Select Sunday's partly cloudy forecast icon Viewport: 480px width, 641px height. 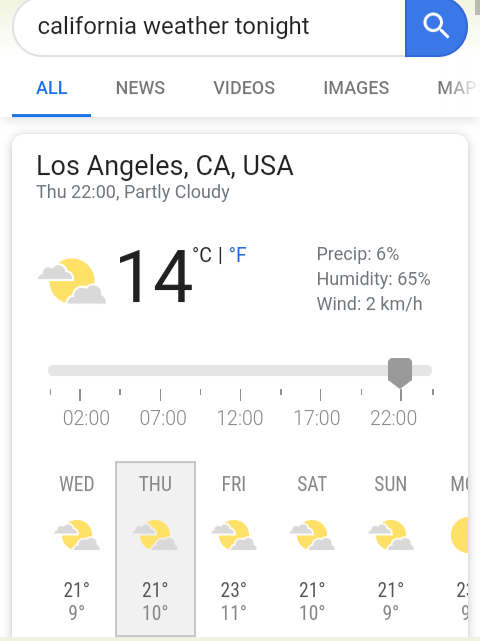coord(391,535)
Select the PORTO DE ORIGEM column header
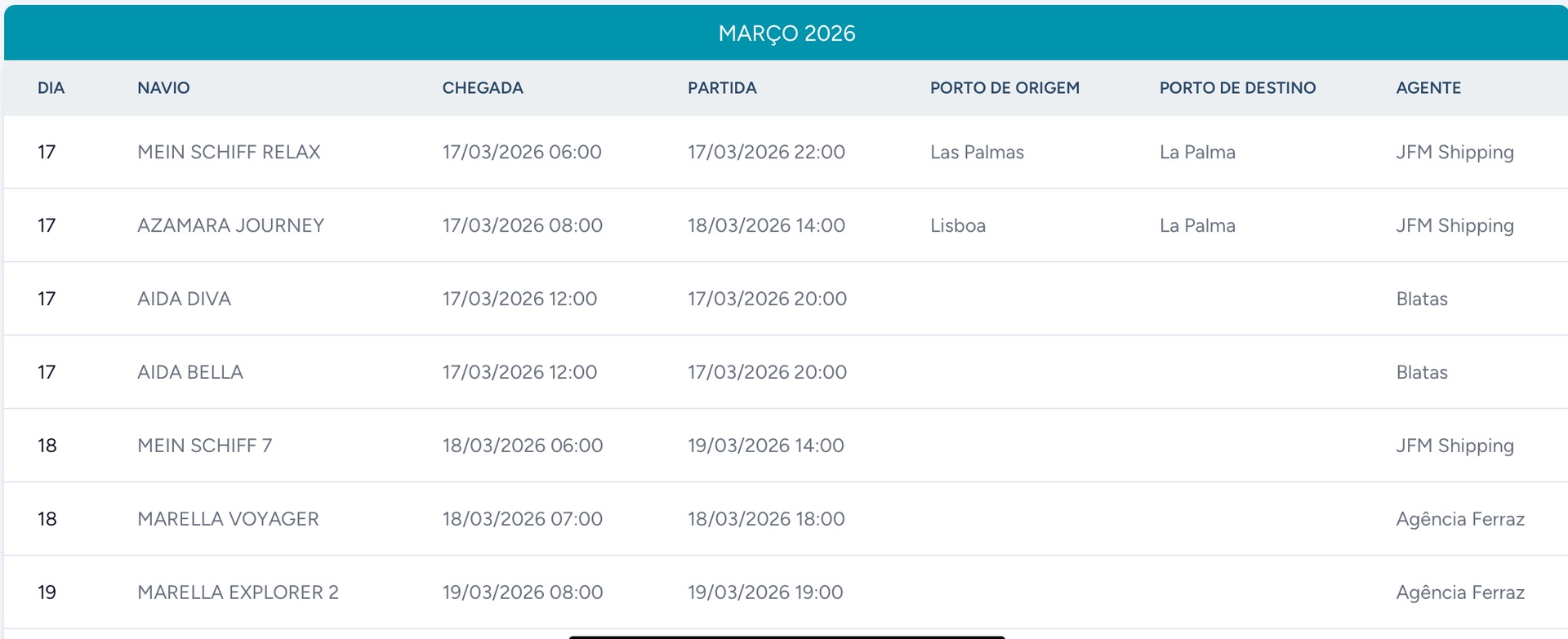The width and height of the screenshot is (1568, 639). pos(1004,88)
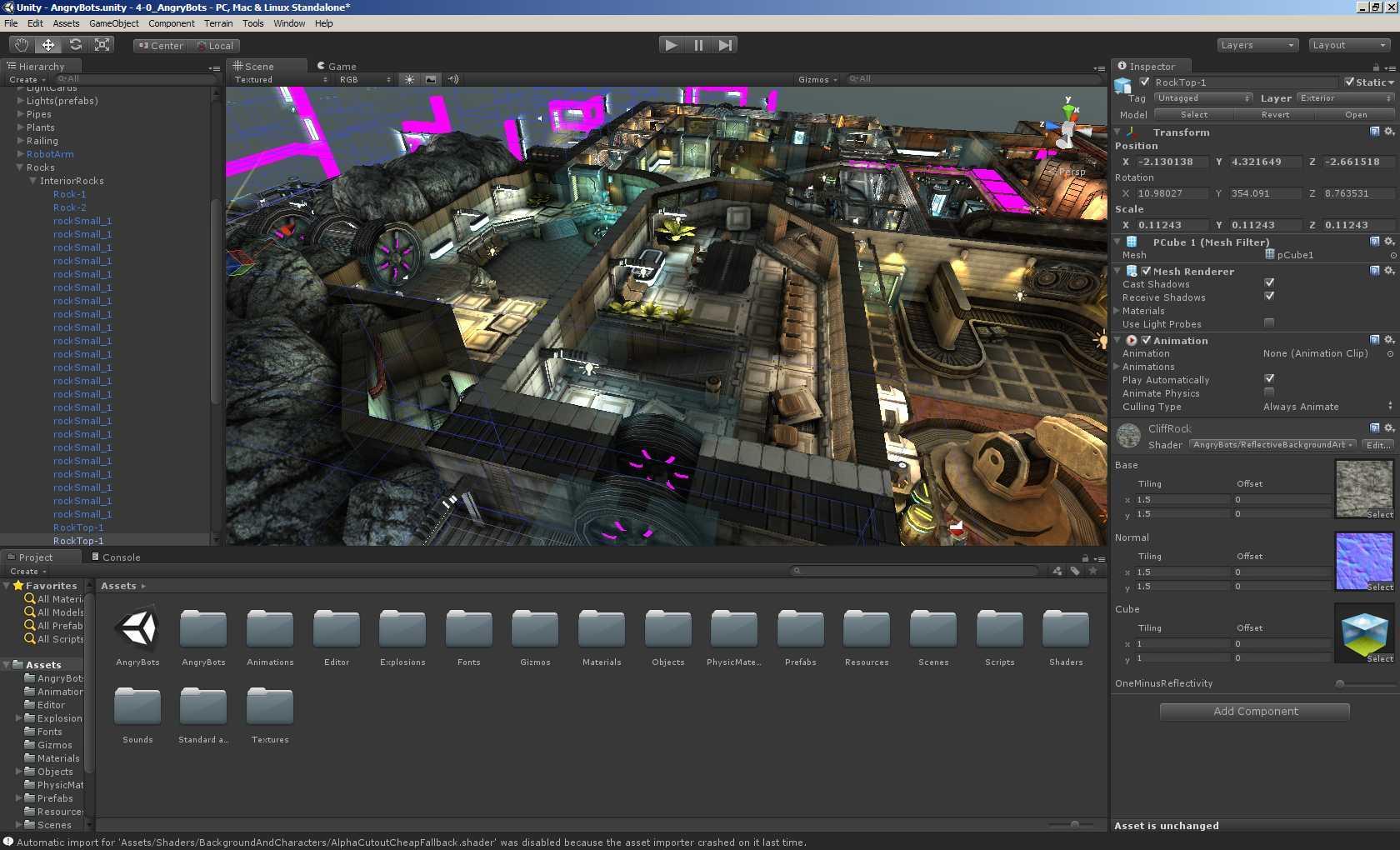Open the Transform component gear menu
Viewport: 1400px width, 850px height.
(x=1389, y=132)
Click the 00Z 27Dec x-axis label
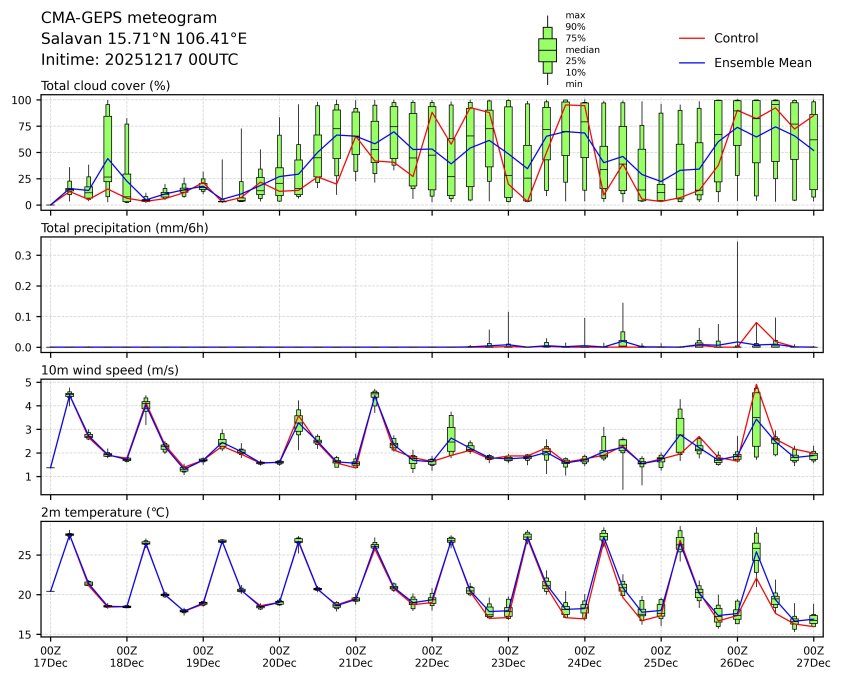The height and width of the screenshot is (680, 842). pos(813,656)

________

**Exercise brief:**
Please copy the data word for word, starting at the line that contains "Select the PORTO DE ORIGEM column header" and ending with the last line of the data. Leave the pictures out of your copy.

**Problem solution:**
Select the PORTO DE ORIGEM column header
The width and height of the screenshot is (1568, 639). pos(1004,88)
Open the Transform component gear menu
Viewport: 1400px width, 850px height.
(x=1389, y=132)
Click the 00Z 27Dec x-axis label
The height and width of the screenshot is (680, 842). pos(813,656)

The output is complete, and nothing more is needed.